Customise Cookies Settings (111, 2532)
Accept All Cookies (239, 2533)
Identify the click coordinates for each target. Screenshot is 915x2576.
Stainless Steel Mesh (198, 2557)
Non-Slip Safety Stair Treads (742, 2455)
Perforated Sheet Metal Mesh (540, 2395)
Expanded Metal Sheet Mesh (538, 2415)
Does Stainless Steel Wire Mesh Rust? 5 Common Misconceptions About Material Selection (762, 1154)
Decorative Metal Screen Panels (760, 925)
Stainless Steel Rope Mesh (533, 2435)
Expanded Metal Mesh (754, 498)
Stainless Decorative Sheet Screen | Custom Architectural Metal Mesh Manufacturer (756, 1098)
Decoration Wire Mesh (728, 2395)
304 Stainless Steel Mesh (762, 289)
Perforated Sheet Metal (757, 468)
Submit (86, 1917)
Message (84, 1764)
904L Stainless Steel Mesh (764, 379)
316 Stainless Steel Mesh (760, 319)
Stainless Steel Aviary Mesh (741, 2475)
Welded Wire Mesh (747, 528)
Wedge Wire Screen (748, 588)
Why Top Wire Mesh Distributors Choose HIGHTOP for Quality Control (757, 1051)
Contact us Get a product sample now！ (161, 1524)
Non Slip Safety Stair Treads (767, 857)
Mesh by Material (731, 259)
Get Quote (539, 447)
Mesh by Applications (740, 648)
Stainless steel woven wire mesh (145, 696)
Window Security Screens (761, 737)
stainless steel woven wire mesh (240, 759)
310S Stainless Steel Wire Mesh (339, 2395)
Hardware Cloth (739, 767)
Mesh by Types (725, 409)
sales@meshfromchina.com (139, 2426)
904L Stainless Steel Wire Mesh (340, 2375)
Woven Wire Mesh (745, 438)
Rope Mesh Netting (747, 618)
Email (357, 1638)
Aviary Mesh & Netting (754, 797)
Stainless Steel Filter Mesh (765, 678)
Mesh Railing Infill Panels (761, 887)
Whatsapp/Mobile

■ ■ ■ ■

What the task requires:
State how many lines of the listing above include the word "Treads". Give nothing but the number.

Task response:
2